Film Shows Dog-Eat-Dog Newsroom


Courtesy: Noble PR
GAINESVILLE, Fla.-- Speeding fingers churn out stories with lightning speed, phones ring like there's no tomorrow, and editors snarl at reporters the same way rabid dogs do to mail carriers.
This is the real-life atmosphere of a newsroom at a major newspaper as portrayed by "All the President's Men.
Bob Woodward and Carl Bernstein are lowly reporters at the bottom of the long chain of command in the "Washington Post's" newsroom.
While the two reporters battle with dreaded anonymous sources and the challenge of accuracy, they also have to battle with editors who are itching to bury their story within the depths of the newspaper.

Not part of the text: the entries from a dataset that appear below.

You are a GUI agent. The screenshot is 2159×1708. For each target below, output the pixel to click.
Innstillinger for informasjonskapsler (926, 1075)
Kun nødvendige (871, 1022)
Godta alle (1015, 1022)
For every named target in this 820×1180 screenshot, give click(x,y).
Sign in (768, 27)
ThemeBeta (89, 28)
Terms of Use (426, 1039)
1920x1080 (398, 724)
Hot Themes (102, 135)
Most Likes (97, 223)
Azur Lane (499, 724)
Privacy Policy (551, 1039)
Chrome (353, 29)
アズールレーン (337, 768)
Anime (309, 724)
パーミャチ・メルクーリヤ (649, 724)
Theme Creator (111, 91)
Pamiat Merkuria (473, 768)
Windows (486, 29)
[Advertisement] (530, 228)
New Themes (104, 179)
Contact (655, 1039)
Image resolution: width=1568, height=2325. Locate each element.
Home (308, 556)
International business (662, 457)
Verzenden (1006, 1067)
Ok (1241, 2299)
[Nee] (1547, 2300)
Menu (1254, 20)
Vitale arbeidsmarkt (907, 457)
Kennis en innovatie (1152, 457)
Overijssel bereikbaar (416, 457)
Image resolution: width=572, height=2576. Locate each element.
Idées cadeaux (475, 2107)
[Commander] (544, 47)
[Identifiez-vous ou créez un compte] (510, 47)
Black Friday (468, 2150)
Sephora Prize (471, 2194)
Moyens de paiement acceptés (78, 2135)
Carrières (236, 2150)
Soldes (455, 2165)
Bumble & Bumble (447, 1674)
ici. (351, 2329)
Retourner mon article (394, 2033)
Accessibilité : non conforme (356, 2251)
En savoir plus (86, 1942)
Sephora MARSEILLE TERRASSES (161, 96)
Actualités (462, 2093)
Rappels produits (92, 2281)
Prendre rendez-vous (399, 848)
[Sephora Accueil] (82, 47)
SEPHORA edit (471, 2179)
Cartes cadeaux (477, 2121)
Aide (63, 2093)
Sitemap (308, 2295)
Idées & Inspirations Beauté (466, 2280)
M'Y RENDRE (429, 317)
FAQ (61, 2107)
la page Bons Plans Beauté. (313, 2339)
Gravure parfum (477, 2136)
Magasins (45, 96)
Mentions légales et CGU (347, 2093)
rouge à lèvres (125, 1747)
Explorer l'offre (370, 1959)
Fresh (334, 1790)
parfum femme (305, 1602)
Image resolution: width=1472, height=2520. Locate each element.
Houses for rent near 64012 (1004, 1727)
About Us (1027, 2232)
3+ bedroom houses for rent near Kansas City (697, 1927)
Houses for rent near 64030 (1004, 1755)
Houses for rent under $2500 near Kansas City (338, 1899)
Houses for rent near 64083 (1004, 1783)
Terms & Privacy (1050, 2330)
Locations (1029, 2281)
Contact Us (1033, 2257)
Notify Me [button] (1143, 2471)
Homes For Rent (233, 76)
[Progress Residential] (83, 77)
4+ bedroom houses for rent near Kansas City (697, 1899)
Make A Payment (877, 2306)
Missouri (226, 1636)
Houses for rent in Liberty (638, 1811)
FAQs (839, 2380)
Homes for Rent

Woodward and Bernstein are forced to make constant trips to interview sources for their story, even as far away as Miami, but even as they travel, they never escape the newsroom.
For a story to have any chance of running, editors must be kept abreast of all information going into the story, the accuracy of all facts and anything else that may be relavent to the story.
The editor also has to be able to take this information and "sell" the story, or show why it is worth publishing, to the rest of the editors at the budget meeting, where the paper is laid out.
At "The Washington Post," Woodward and Bernstein are considered younger, less experienced reporters, and because of this they constantly report to editor Ben Bradlee.
Much of the atmosphere and mise-en-scene in the newsroom is created by the stress caused by Bradlee and the rest of the editors talk of the story not being worth anything.